Compare the following two statements.
“The international development secretary said China's failure to match the conditions placed on aid by countries such as Britain - including evidence of good governance, respect for human rights and spending directed to alleviate poverty - could set back progress toward democratic administrations.” (Hilary Benn, UK Secretary for International Development, Chinese Aid to Africa may do more harm than good, The Guardian, Thursday 8 February).
“I think it would be wrong for people in the west to assume that they can buy good governance in Africa... What the Chinese have done is explode that illusion. It (China) does not in any way endanger the reforms of good governance and democracy in Africa because only those that were home-grown ever had a chance of success”. (Meles Zenawi, President of Ethiopia, Ethiopia looks east to slip reins of western orthodoxy, The Financial Times, Monday 5 February).
This makes for an interesting contrast! Who should we believe? The Minister or the President? The critics who say that the record of development assistance in upholding democracy and human rights has been, to say the least, uneven? Or the cynics, who claim that Africa’s leadership is allergic to good governance? While since the end of the cold war the nature of aid has certainly shifted, donor countries are finding it difficult to balance the competing pressures of disbursing funds while ensuring good governance standards are respected. The ‘war on terror’ has meant that geo-political interests have re-entered aid allocation criteria. And in some cases, research shows that donor support for incumbent regimes may be preventing healthier democratic processes from taking place. In this sense, President Zenawi’s remarks could even support the view that the democratic wave that swept across Africa in recent years, resulting in the holding of multi-party elections and the creation of anti-corruption commissions in numerous countries, is actually all but a formal façade to keep the aid flowing, while informal and undemocratic institutions and practices still rule.

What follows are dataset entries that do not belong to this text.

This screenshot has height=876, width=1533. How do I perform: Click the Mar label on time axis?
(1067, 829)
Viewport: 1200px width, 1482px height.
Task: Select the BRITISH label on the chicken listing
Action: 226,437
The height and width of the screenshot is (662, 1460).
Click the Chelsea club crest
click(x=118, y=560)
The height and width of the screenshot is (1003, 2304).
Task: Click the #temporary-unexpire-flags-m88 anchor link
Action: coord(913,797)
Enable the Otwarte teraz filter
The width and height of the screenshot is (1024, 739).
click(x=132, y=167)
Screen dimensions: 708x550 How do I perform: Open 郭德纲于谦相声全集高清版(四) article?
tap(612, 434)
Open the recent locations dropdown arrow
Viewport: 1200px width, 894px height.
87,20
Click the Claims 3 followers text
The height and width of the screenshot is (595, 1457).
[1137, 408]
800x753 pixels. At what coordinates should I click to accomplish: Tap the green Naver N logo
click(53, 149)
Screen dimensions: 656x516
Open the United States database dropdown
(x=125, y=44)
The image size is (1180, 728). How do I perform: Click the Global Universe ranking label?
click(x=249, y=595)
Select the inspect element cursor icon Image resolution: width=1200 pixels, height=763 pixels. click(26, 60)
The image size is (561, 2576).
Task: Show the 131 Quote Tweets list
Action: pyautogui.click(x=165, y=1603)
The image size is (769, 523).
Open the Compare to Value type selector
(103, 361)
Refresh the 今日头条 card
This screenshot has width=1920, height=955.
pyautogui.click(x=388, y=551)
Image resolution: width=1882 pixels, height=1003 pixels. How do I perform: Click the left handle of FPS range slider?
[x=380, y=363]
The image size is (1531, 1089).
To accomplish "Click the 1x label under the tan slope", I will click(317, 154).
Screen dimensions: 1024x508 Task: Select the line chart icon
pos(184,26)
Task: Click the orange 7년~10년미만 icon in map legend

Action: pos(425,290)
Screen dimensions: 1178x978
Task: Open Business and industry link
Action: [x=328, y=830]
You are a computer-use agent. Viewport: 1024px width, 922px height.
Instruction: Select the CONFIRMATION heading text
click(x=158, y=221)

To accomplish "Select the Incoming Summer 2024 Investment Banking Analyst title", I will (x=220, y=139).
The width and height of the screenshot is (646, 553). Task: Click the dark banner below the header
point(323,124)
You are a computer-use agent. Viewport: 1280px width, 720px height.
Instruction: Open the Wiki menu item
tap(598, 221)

Amidst all the noise, however, the most deafening roar is that of China’s silence. Its silence on the vision it has for a different world order. Should the international community engage with China in dialogue at this higher level, rather than focus narrowly on good governance in Africa? At the moment, as some have noted, observers can see the self-interested rush for primary resources, the large amounts of cash put on the tables of African leaders, and general statements of brotherhood. Is there any long-term vision? Or is it simply a strategy to tie the knot of future debt around the necks of resource-rich countries?
Marcelo Mosse, a Mozambican journalist, sent an open letter to President Hu Jintao, saying: “One of our great struggles is overcoming external dependency, not just western dependency… We don’t want to be a Chinese take-away, as in our colonial past… China does not have the right to promote aid which, in the long run, will be expensive for Mozambicans, more expensive than western aid and its conditionalities” (my own translation). In Zambia, President Jintao’s visit was spoiled by a number of protests by angry miners working at a Chinese-owned copper mine, and by textile workers sacked because of cheap Chinese imports (Chinese influx revives colonial fears, The Guardian Weekly). Despite government rhetoric then, not everybody in Africa seems to reserve the same red carpet treatment for China’s arrival.
Yet, in a letter to The Financial Times, ODI Council member Prof. Avinash Persaud says: “I have no doubt that China is cutting itself a good deal in Africa. But the best guarantee of a good deal for Africans is not externally set standards, but if they have a choice of lenders and investors. I have observed first hand the beneficial power of competition when financing infrastructure projects in emerging markets”. That’s another interesting contrast that someone may want to comment on.
Few would argue that there’s a new game being played in Africa. Unfortunately, nobody seems to know what the rules are yet. So, is China’s intervention good or bad for Africa? The jury’s still out, I’m afraid. For a start, stark (and often uninformed) characteristics of China’s role and intentions should be dispelled by finding out more about what’s really happening on the ground.